Things to do »
- a) Answer these questions using the Hyper-V MSR patch discussion:
(i) During execution of which function's code does access to HV_X64_MSR_HYPERCALL happen?
(ii) What name does the quoted reviewer suggest as better than the current one?
(iii) What value is assigned to tsc_ref.tsc_sequence?
- b) In the Hyper-V MSR patch discussion, condense the paragraph beginning "Sorry for delay in reply" into a single shorter sentence that keeps its main facts.
- c) Reproduce the Hyper-V MSR patch discussion from "Sorry for delay" up to and including "partition create time.", substituting "partition creation time" for "partition create time".

Source document »

Sorry for delay in reply
Access to HV_X64_MSR_HYPERCALL happens during execution KiSystemStartup
function code, which I think can be treated as a partition create time.
>
> No need to store kvmclock_offset in hv_ref_count? (moreover
> the name is weird, better name would be "hv_ref_start_time".
>
> > + break;
> > + }
> > + case HV_X64_MSR_REFERENCE_TSC: {
> > + u64 gfn;
> > + unsigned long addr;
> > + HV_REFERENCE_TSC_PAGE tsc_ref;
> > + tsc_ref.tsc_sequence = 0;
> > + if (!(data & HV_X64_MSR_TSC_REFERENCE_ENABLE)) {
> > + kvm->arch.hv_tsc_page = data;
> > + break;
> > + }
> > + gfn = data >> HV_X64_MSR_TSC_REFERENCE_ADDRESS_SHIFT;
> > + addr = gfn_to_hva(kvm, data >>
> > + HV_X64_MSR_TSC_REFERENCE_ADDRESS_SHIFT);
> > + if (kvm_is_error_hva(addr))
> > + return 1;
> > + if (__copy_to_user((void __user *)addr, &tsc_ref, sizeof(tsc_ref)))

Source data »

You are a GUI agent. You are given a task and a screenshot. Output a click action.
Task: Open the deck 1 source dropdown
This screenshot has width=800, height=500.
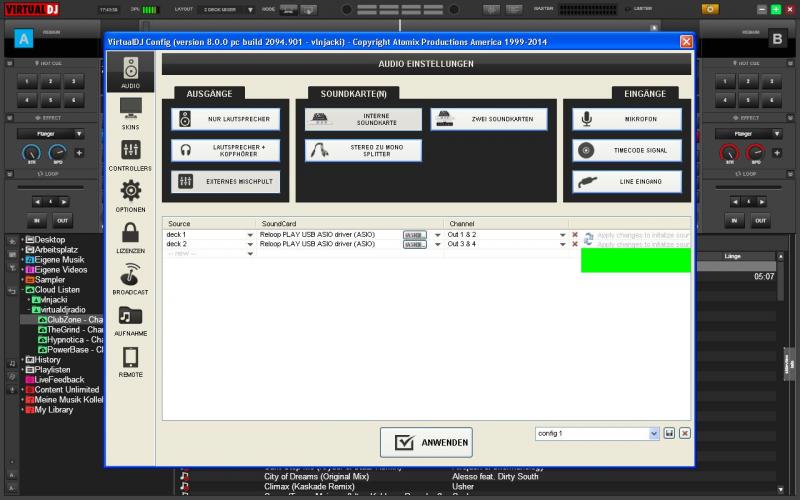(250, 235)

Exercise responses »
- a)
(i) KiSystemStartup
(ii) "hv_ref_start_time"
(iii) 0

- b) Apologizing for the late reply, the writer notes that HV_X64_MSR_HYPERCALL is accessed while the KiSystemStartup function code runs, which the writer thinks can count as partition create time.

- c)
Sorry for delay in reply
Access to HV_X64_MSR_HYPERCALL happens during execution KiSystemStartup
function code, which I think can be treated as a partition creation time.